Research report

Office of profit under the Crown

14 Jun 2018
Description

Executive summary

Section 44(iv) of the Constitution provides that a person is incapable of being chosen as a Member of Parliament if he or she holds an ‘office of profit under the Crown’. This is also a ground for disqualification from office for existing members and senators under section 45. There has been considerable uncertainty about what is meant by holding an office of profit under the Crown.

First the person must hold an ‘office’. This is a position to which duties attach of a work-like nature. It is usually, but not always the case, that the office continues to exist independently of the person who holds it. However, a person on the ‘unattached’ list of the public service still holds an office.

Second, it must be an ‘office of profit’. This means that some form of ‘profit’ or remuneration must attach to the office, regardless of whether or not that profit is transferred to the office-holder. Reimbursement of actual expenses does not amount to ‘profit’, but a public servant who is on leave without pay or an office-holder who declines to accept a salary or allowances still holds an office of profit. The source of the profit does not matter. Even if it comes from fees paid by members of the public or other private sources, as long as the profit is attached to the office, that is sufficient.

Third, the office of profit must be ‘under the Crown’. It is under the Crown if the office-holder is appointed at the will of the executive government. In such a case it does not matter whether the executive government also has the power to dismiss the office-holder, control the profit attached to the office, or direct or supervise the performance of functions by the office-holder. If, however, the office is not one appointed at the will of the executive government, but the executive government maintains effective control over removal from the office or its remuneration, then it may also be ‘under the Crown’. Public servants hold offices ‘under the Crown’. Offices to which a person is appointed by a House of Parliament are not held ‘under the Crown’. There is uncertainty as to whether the offices of staff of members of Parliament, certain statutory offices and the offices of employees of government business enterprises are ‘under the Crown’.

An office is ‘under the Crown’ if it is under the Crown in right of the Commonwealth or the Crown in right of a state or territory. Hence a person who holds the office of a state public servant is also disqualified from being chosen as a member of the Commonwealth Parliament.

There is also uncertainty about when a person ‘holds’ an office. Does this occur upon acceptance of the office, or upon steps being taken to formalise the appointment, such as approval by the Executive Council or the issue of letters patent, or only once the person commences to fulfil the functions of the office? This was the subject of debate during the 1974 Gair affair and has not yet been resolved.

Ministers hold offices of profit under the Crown, but are exempt from the application of section 44(iv). Parliamentary secretaries also avoid disqualification by being formally appointed as ministers administering a department.

Senators-elect will be disqualified if they take up an office of profit under the Crown after their valid election but before their term commences.

While there is no constitutional prohibition upon a member or senator in the Commonwealth Parliament also holding the office of a member of a State Parliament, there is legislation that prohibits it.

Members of the reserve defence forces who are not employed full-time are exempt from disqualification under section 44(iv). There is doubt, however, about reservists who are on full-time duty and members of Parliament who are on active service during a war.
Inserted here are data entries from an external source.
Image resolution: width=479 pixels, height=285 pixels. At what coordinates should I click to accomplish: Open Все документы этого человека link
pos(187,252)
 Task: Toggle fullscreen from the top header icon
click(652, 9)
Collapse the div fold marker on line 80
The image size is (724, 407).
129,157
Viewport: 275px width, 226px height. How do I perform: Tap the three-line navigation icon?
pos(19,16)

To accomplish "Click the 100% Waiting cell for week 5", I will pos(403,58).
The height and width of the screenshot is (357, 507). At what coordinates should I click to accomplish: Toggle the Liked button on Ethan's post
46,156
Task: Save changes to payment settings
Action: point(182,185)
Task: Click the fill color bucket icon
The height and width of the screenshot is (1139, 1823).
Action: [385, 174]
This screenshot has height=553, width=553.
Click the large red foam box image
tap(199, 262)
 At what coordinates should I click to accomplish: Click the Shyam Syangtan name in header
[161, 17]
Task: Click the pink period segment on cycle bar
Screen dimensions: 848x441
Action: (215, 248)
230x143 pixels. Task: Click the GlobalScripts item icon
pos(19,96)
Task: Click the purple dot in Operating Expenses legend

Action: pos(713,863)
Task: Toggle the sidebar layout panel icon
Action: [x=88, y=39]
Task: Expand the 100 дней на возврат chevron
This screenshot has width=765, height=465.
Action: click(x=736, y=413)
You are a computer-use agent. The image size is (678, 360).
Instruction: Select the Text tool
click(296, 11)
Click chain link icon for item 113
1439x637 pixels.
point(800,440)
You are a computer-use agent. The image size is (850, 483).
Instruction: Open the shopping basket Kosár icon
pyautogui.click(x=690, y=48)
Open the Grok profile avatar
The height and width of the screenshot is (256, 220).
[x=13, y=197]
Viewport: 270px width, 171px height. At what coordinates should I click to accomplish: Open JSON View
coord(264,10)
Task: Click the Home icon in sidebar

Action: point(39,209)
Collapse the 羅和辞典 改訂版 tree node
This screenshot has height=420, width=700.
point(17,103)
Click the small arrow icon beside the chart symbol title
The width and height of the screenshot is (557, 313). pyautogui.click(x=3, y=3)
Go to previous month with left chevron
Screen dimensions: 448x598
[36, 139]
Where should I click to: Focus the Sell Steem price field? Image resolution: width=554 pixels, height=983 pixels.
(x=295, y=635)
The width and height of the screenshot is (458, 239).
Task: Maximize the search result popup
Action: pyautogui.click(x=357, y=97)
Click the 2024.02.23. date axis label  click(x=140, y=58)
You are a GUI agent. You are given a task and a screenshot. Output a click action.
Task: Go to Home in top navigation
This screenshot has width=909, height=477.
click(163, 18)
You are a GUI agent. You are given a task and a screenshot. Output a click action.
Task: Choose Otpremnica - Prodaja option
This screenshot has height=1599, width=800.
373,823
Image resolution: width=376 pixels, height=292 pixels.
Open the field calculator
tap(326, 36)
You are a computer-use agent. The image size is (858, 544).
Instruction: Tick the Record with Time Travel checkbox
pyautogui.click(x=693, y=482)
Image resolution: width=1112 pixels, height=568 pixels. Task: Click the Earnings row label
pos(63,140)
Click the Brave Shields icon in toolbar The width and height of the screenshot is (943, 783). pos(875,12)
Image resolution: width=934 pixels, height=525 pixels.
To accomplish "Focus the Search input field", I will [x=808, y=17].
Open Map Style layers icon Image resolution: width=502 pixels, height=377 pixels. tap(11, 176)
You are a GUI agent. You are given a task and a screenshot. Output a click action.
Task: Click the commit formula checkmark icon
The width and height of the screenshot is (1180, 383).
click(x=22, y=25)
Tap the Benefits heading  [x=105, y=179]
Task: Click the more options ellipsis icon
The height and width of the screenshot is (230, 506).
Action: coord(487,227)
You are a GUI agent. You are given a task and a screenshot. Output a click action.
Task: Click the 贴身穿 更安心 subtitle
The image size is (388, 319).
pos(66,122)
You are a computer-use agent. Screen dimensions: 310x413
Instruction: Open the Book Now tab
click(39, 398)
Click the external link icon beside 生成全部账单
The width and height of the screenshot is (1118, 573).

While there was previously doubt about whether a judicial appointment was ‘under the Crown’, it is now clear that as long as a judge is appointed at the will of the executive (rather than through a process controlled by an independent body), then the holder is disqualified from being chosen as a member of Parliament. In any case, the holder of a judicial office could not simultaneously hold office as a member of Parliament as this would breach the separation of powers or the doctrine of incompatibility derived from Chapter III of the Constitution.

Ambassadors clearly hold offices of profit under the Crown. As members of Parliament are sometimes appointed as ambassadors, there is a timing question about when the office is first ‘held’, as this vacates the seat of the member.

Whether a local councillor holds an office of profit under the Crown has long been contested, given that the office is an elected one. In Re Lambie, the Court applied a test of whether the executive has effective control over the continued holding of the office or continued profiting from it. While the Tasmanian local government legislation did not evince such a degree of effective control, it remains possible that the office of local councillor in another jurisdiction could be an office of profit under the Crown. It will depend upon the relevant legislation in each jurisdiction concerning removal from office and remuneration.

Persons who hold offices in universities are employed by a body corporate that is given the title of ‘university’ by statute. They are therefore unlikely to hold offices of profit under the Crown unless the university represents the Crown or is otherwise sufficiently controlled by the Crown to be regarded as part of the executive government. So far this has not been found to be the case.

Receiving social security or superannuation benefits does not give rise to a disqualification under section 44(iv) for receipt of a pension. The disqualification is directed only at pensions payable during the pleasure of the Crown. Such discretionary pensions were granted a long time ago to people such as war heroes, but are now no longer relevant.

There remain difficulties concerning identifying the timing of when an office of profit is held, when a person is ‘chosen’ and when an election period ends. This is relevant not only to the vacation of seats, but also to whether Senate vacancies are to be filled by a special count or as a casual vacancy.